» Work instructions
Output the line that contains "This screenshot has width=695, height=448." together with each line after it, through the final line of the listing below, word for word; omit pictures.

» The data
╭──

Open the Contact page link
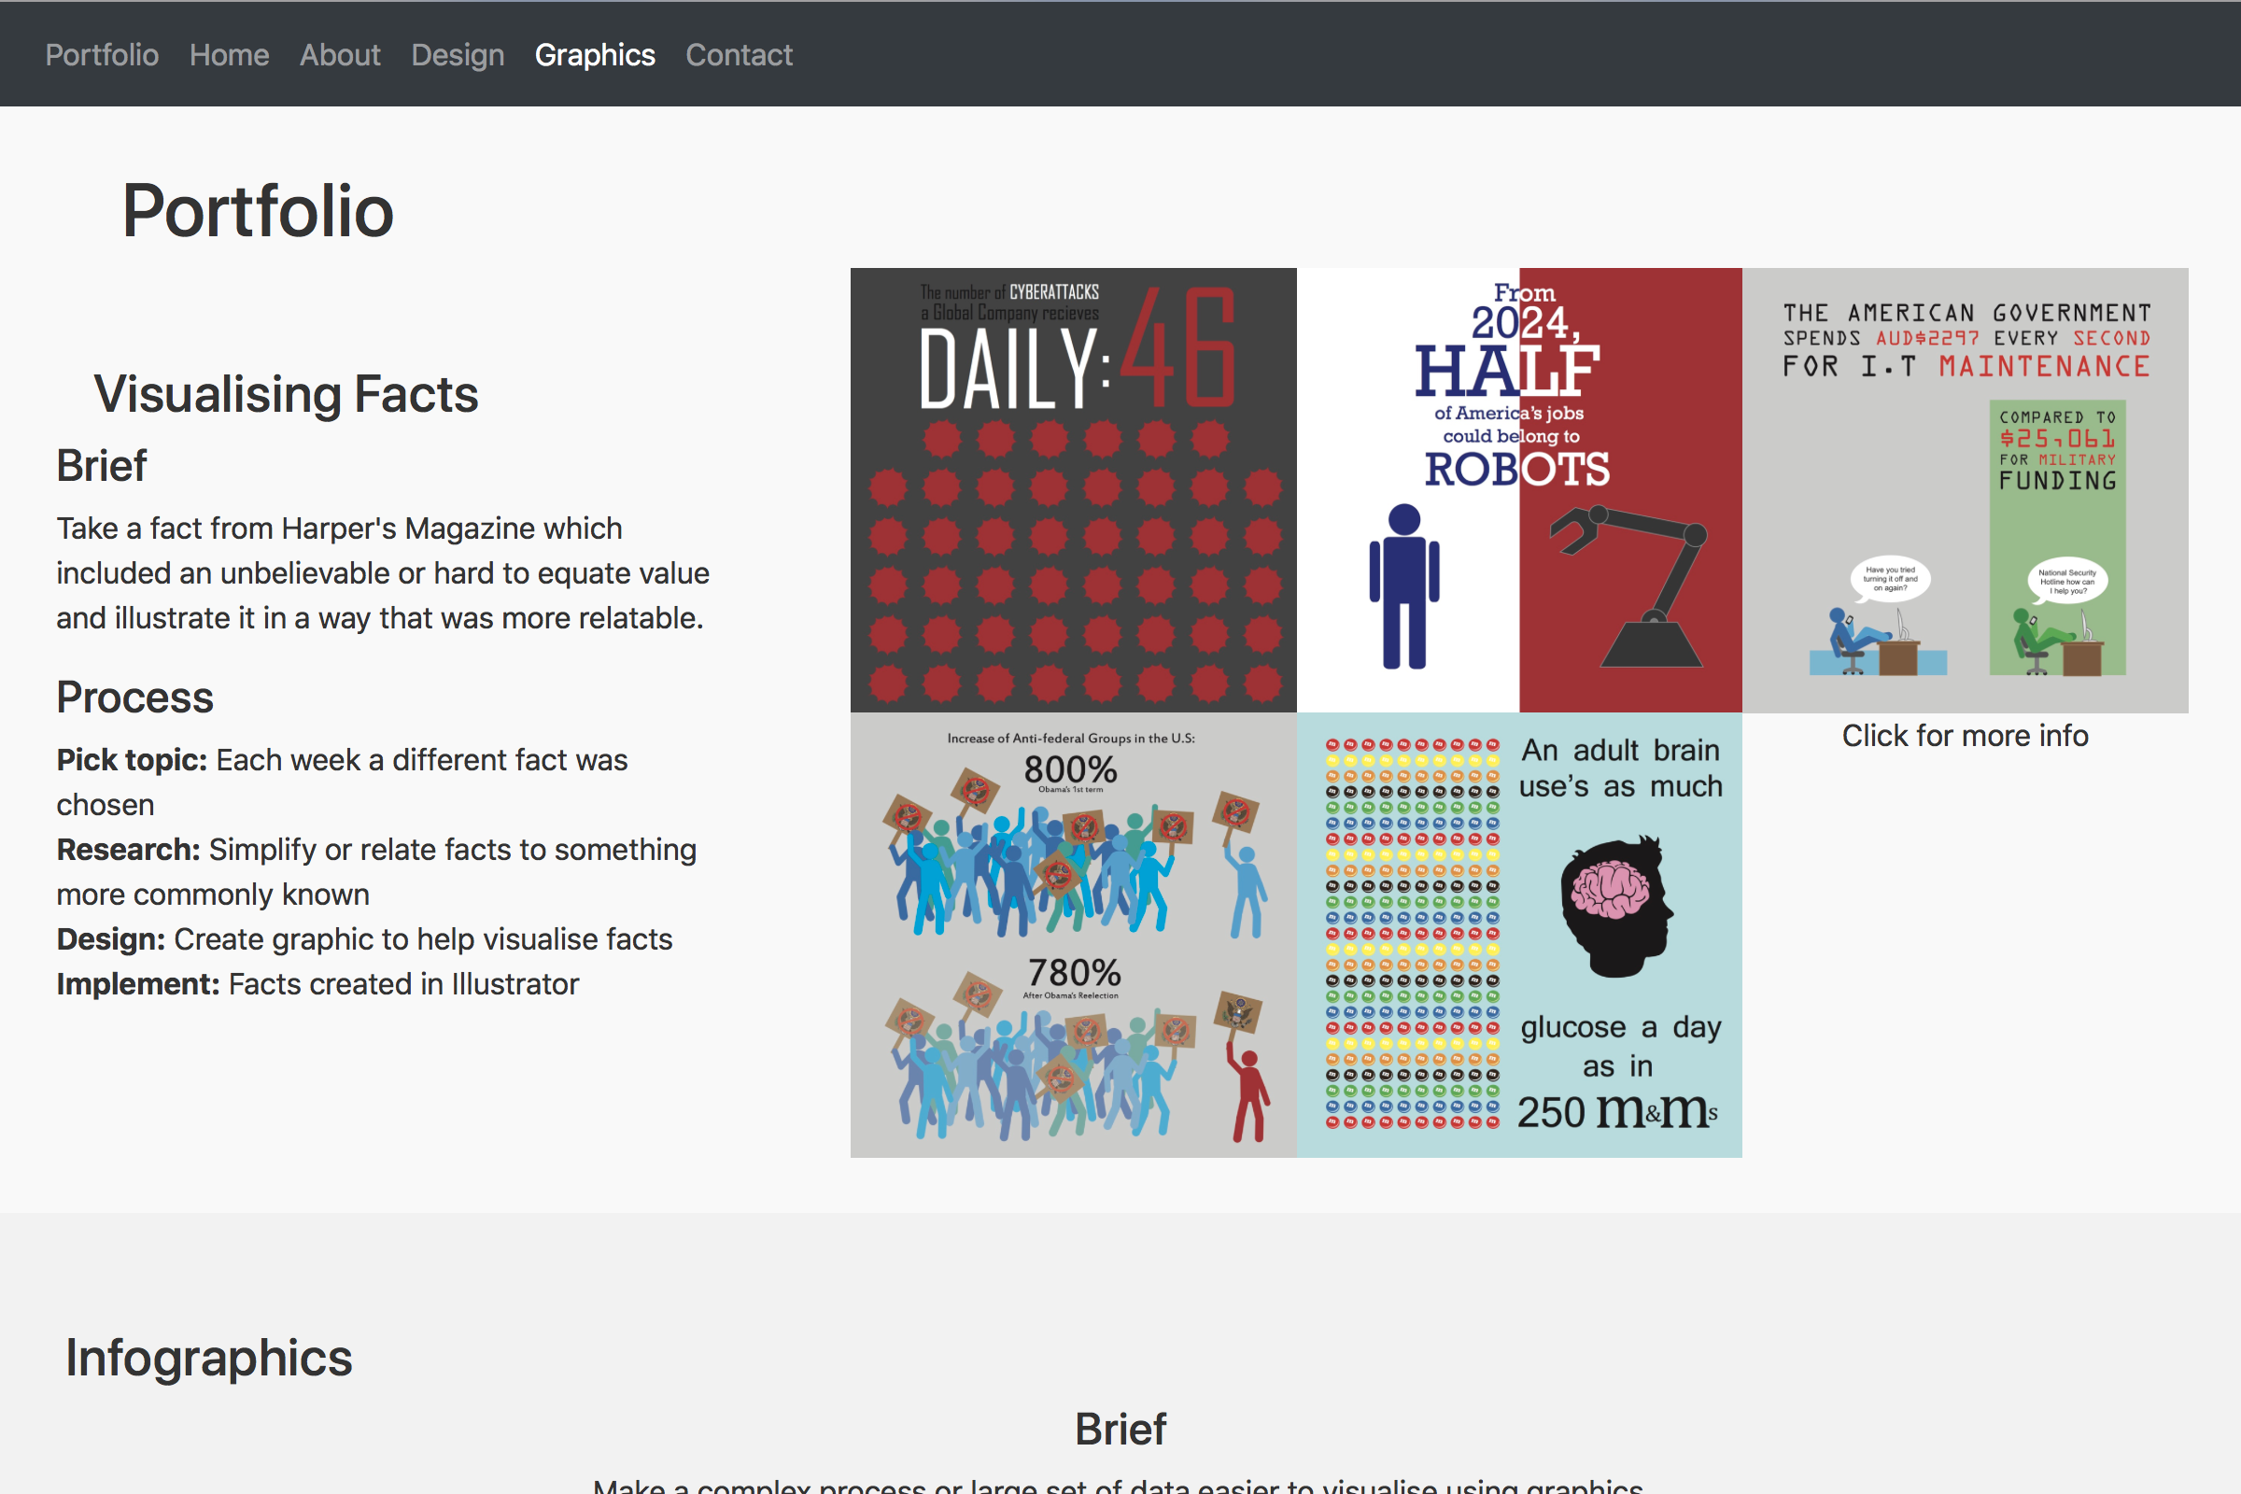Viewport: 2241px width, 1494px height. pyautogui.click(x=738, y=54)
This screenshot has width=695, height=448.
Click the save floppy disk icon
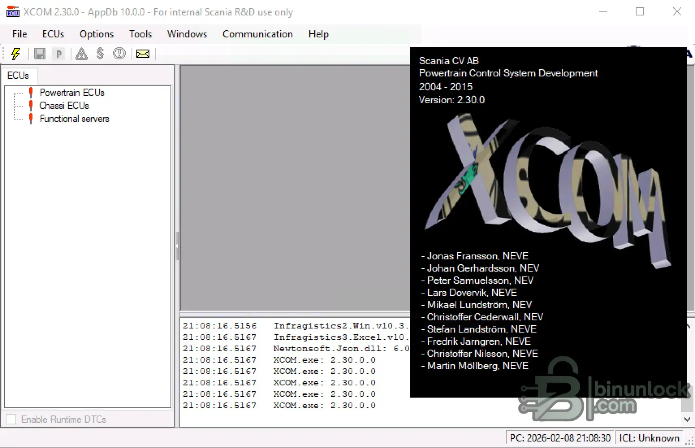coord(39,54)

╰──

» Response box
This screenshot has width=695, height=448.
Click the save floppy disk icon
coord(39,54)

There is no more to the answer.